Джон Хоукс - Лягух
Обзор книги Джон Хоукс - Лягух
Джон Хоукс
Лягух
Посвящается Софии и от нас обоих — Пьеру и Мартине Го, с любовью
— Дорогой, — сказала элегантная пожилая дама с поистине пылким литературным темпераментом, оторвавшись от чтения и взглянув на автора небольшой книжицы, которую она держала в руках, — я начинаю опасаться за нашу общественную нравственность и еще больше — за ту позицию, которую вы, очевидно, заняли по отношению к нашей стране. Разве есть на свете нация более культурно утонченная и поэтому менее заслуживающая пренебрежения, чем наша? Так что, дорогой мой, я боюсь худшего. Но, учитывая, что именно вы создали это… извращение, — она широко улыбнулась, — я дочитаю до конца. Впрочем, нужно добавить, что вам повезло — вы живете в нынешний век, а не в прежнюю эпоху, когда изгнание было подобающим наказанием даже за менее тяжкие проступки…
1
Головастик
В поезде слепец в темных очках и с белой тростью неизменно сидит напротив калеки с костылями. Первый способен расслышать самые неуловимые звуки проносящегося за окном пейзажа, а второй знает, что может двигаться с молниеносной быстротой. К счастью, они разговаривают между собой, надежно защищенные своей любовью к поезду. Я — идеальная комбинация этих двух инвалидов, хотя у меня отличное зрение и все конечности в полном порядке. Все дело в счастливом детстве.

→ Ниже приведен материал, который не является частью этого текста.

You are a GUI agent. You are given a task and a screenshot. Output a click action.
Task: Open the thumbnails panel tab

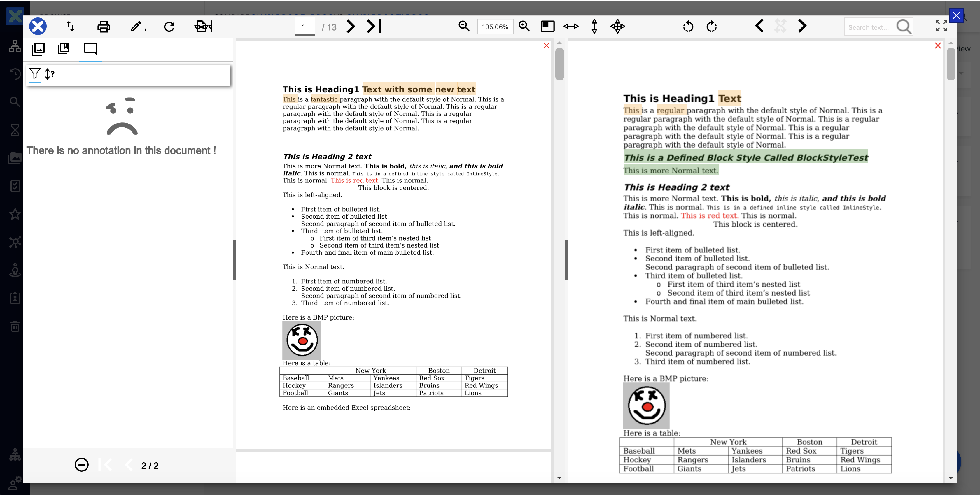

Я отчетливо помню тот самый ранний период моей жизни, когда я был почти новорожденным младенцем, — самое большее, полуторагодовалым или двухлетним, — в центре всеобщего внимания в поместье Ардант [1]. Я беспрекословно принял то положение, которое было особенно приятным и словно бы создано для меня одного, хоть я, конечно, не сознавал своего, несомненно, более чем привлекательного права первородства. Моя мать, невысокая, опрятная, черноволосая молодая женщина, скорее миловидная, чем красивая, первая назвала меня «своим маленьким Головастиком», хотя отец мой немедленно присоединился к ней и тоже стал употреблять это фамильярное прозвище: «Как там сегодня наш маленький Головастик, Мари?» — говорил он обычно. Тогда как наследник поместья Ардант завладел этой привилегией с самого начала и называл меня своим маленьким Головастиком, словно бы считая себя моим вторым отцом. «С добрым утром, мой маленький Головастик», — говаривал он, завидев меня. Или: «Пошли со мной, маленький Головастик, — мог сказать он в своей доверительной манере, что явно тешило самолюбие моей матери, — пойдем изучать твоих крохотных братишек». И мы уходили, взявшись за руки. Два этих человека, владелец поместья Ардант, осмелившийся выступать в роли моего отца, и мой настоящий отец, были поразительно схожи друг с другом. Обоим было около сорока, когда я родился. Оба высокие, широкоплечие, с крупными чертами лица, словно эти лица были высечены из одной каменной глыбы. И, в довершение всего, они обладали мягкими манерами и отличались самыми блистательными мужскими качествами.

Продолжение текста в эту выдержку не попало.